Ubuntu already has a binary called node, so #!/usr/bin/env node will by default not run nodejs. luckily debian systems have a neat management tool for controlling what the env binary emits: update-alternatives. ignore suggestions to use symlinks here, which will only cause problems later on in subtle ways. also a non issue when using nvm.
Installing on Linux :
$ sudo apt-get install git-core git-flow build-essentials python-dev python- pip
$ curl https://raw.githubusercontent.com/creationix/nvm/v0.20.0/install.sh | bash
$ npm config set prefix ~/.local/share/npm
$ nvm install stable
$ nvm alias default stable
references:
https://groups.google.com/forum/?fromgroups#!msg/msysgit/9YIR6jlNB0Q/zHhPN3tejFkJ
https://github.com/creationix/nvm
http://bliker.github.io/cmder/
https://github.com/coreybutler/nvm-windows
https://github.com/Tarrasch/zsh-autoenv
https://github.com/lukesampson/pshazz
http://scoop.sh
https://github.com/marcelklehr/nodist
We have a system via which we just use a config file, which handles all our problems like path differences ("c:\blarg" vs "~user/blarg") and, as a bonus, lets us control differences between debug and production environments.
Node.js is cross platform, so we totally have developers working on all sorts of computers, and it's no problem at all.
This is an example config file I use on a file storage project:
/**
* All of these are mandatory except for log_level (which defaults to "info", 1)
* and log_echo_to_console (which defaults to false)
*/
exports.config = {
log_level: 0,
log_file: "/path/to/send.log",
request_log_file: "/path/to/send_requests.log",
log_echo_to_console: true,
port_number: 8088,
no_notification_emails: true,
image_url_base: "http://s3.amazonaws.com/", // MAKE SURE THIS ENDS IN "/"
tmp_file_folder:"/tmp/",
s3_info: {
key: 'xxxxxx',
secret: 'yyyyy',
file_bucket: 'sendtransfer/',
},
backend_info: {
db_info: {
server: "localhost",
user: "db_user",
password: "secret",
database: "SendRemote",
pooled_connections: 125,
idle_timeout_millis: 30000
},
memcache_info: {
host: "127.0.0.1",
port: "31111",
pooled_connections: 200,
timeout: 20000
}
},
debug_server: true
};
For Windows machines, just change the paths. It's all good!
Then in code, you can just type:
var local = require('local.config.js');
fs.writeFile(local.config.log_file);
// etc
Embrace multiculturalism!!!
I am also on Windows 7 and use Virtualbox with a Linux ( debian ) guest, i would recommand it because I for myself am faster doing some stuff in the commandline then clicking arround in Windows.
Another nice feature is that if you put your VM on an USB stick you can take it with you and use it everywhere where a Virtualbox Host is installed, so you can take your whole development environment with you.
It's no problem at all to use your favourite text editor or browser in Windows, just install samba and mount your home directory into Windows.
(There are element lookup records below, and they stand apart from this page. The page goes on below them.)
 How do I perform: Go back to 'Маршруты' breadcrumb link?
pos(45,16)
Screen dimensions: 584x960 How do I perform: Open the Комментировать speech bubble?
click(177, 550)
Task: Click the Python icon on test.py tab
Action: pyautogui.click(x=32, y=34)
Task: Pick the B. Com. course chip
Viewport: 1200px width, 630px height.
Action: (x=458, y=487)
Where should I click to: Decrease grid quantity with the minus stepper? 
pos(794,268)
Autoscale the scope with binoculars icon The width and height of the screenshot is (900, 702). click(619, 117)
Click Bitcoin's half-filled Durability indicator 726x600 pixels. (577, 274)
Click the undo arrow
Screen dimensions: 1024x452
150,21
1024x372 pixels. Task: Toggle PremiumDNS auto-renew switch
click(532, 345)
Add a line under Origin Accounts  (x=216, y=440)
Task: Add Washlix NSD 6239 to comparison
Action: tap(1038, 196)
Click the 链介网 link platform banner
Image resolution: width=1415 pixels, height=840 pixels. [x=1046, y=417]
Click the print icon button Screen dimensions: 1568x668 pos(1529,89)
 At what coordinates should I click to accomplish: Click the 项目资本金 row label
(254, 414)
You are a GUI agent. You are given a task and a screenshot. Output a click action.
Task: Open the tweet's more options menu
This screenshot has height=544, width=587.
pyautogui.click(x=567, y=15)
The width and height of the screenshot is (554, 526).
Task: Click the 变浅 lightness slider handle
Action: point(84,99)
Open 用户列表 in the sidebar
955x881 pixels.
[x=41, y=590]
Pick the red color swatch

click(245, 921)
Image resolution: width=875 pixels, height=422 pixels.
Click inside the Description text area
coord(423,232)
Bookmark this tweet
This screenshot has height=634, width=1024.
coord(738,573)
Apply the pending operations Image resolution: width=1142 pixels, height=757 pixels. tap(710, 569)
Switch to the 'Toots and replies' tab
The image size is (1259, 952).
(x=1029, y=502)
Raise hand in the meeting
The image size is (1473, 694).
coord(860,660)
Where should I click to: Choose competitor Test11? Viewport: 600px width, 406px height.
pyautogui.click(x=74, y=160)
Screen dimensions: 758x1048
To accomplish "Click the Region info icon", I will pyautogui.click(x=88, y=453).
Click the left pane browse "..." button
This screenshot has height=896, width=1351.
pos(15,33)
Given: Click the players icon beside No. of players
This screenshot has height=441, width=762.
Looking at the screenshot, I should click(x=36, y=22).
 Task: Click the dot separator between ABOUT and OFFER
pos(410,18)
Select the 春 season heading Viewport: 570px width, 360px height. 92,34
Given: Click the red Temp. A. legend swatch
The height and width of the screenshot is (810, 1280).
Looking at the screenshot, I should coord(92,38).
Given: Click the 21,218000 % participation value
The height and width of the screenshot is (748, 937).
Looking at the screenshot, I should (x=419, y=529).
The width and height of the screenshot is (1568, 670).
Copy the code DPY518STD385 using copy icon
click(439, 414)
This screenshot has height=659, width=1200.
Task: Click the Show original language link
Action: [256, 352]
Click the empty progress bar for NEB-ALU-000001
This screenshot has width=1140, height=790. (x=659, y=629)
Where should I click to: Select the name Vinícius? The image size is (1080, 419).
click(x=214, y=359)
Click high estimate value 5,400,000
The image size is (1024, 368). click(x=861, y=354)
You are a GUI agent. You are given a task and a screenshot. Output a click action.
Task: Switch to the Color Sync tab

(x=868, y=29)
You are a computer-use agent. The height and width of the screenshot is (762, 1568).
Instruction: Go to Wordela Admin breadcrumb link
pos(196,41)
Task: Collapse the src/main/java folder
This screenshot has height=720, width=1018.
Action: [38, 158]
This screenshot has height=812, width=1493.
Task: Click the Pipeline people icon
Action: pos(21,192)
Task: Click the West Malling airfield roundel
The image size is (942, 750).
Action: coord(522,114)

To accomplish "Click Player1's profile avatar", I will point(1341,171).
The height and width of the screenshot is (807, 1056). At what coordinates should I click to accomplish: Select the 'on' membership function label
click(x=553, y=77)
Same goes for your browser since the VM is just another machine in your LAN, instead of pointing your browser to localhost point it to the VMs Ip and you are fine.
Obvious con here is if you don't have any experience with Linux yet you should probably stick to windows because it will take you some time to get into it.
just my two cents maybe even less:
I'll suggest you a third option: to double install windows/ubuntu setup (preferably ubuntu dist which is most gui friendly) and research this option as well this way you would be more familiar with the linux/unix and even iOS which will even make you understand windows better and a better programmer. Sometimes the virtual box is too slow, while linux is very efficient with resources.
If you have the ability to install a virtual machine,you can also give a go to installing a linux distribution and get yourself familiar with this language/system of OS which a lot of the web is structured upon
I really enjoy coding node.js on windows using git bash:
http://blog.nodester.com/post/19902515151/tips-for-windows-users
It's seems faster then and easier then running VirtualBox. Given that I still use Virtual Box for testing before going to production.